Revamping ERP to support collaborative commerce is becoming increasingly common. But, experts say, corporations shouldn't stop there. As organisations turn their attention toward linking their enterprise resource planning systems to the Internet, they should also focus on building and integrating them with a private trading exchange.

"We expect over the next few years that companies will hunker down and get the most of the software they bought," said John Bermudez, an analyst at AMR Research. "Private exchanges are a way to get a little more out of the [ERP] software they've spent so much money on installing in the past."

Private trading exchanges differ from public e-marketplaces: They are used by a single organisation to collaborate with its partners and suppliers. While not new in concept, much of the technology and business processes that enable these private marketplaces are. AMR estimates that the private trading exchange market will explode this year, fueling a $35 billion software industry by 2005.

Eager to cash in on that growth, leading ERP vendors have begun introducing software for deploying private exchanges that can be integrated with an enterprise's existing ERP systems. At SAP AG's international e-business conference last month, for example, company subsidiary SAP Markets announced MarketSet 2.0, private exchange software developed jointly with Commerce One that supports not only online business-to-business transactions but also processes such as collaborative engineering and planning, as well as wireless access. The company said private exchanges built with MarketSet 2.0 can be integrated with ERP and collaborative commerce applications from SAP and other vendors.

Over the last year, vendors including J.D. Edwards & Co. and Oracle have released their own versions of private exchanges.
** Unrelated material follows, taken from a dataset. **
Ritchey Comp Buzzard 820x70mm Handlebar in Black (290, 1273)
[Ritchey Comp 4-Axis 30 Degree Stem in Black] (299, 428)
Enterprises that have deployed ERP applications are beginning to weigh the relative merits of private exchanges and open e-marketplaces. Colgate-Palmolive, which recently completed a global upgrade to the SAP R/3 4.6 platform, actively participates in consumer products e-marketplace Transora. Its membership in the consumer products consortium plays a large role in the company's efforts to conduct collaborative commerce, said Ed Toben, Colgate- Palmolive's vice president for Global IT.

While Colgate-Palmolive is committed to Transora, Toben said he will consider deploying SAP's private exchange module if it makes sense for his company to do so in the future. "If the business strategy requires a private exchange, then it's an avenue we will explore," Toben said. "Our strategy is to go as far as we can with SAP because of integration issues. The world is complex out there, and you make a conscious effort to simplify the number of vendors in your portfolio."

AMR's Bermudez said even if an organisation is committed to a public exchange, building a private trading exchange may also make sense. A private exchange, he said, can provide a single integration point for B2B e-commerce and serve as the foundation for collaborating with trading partners.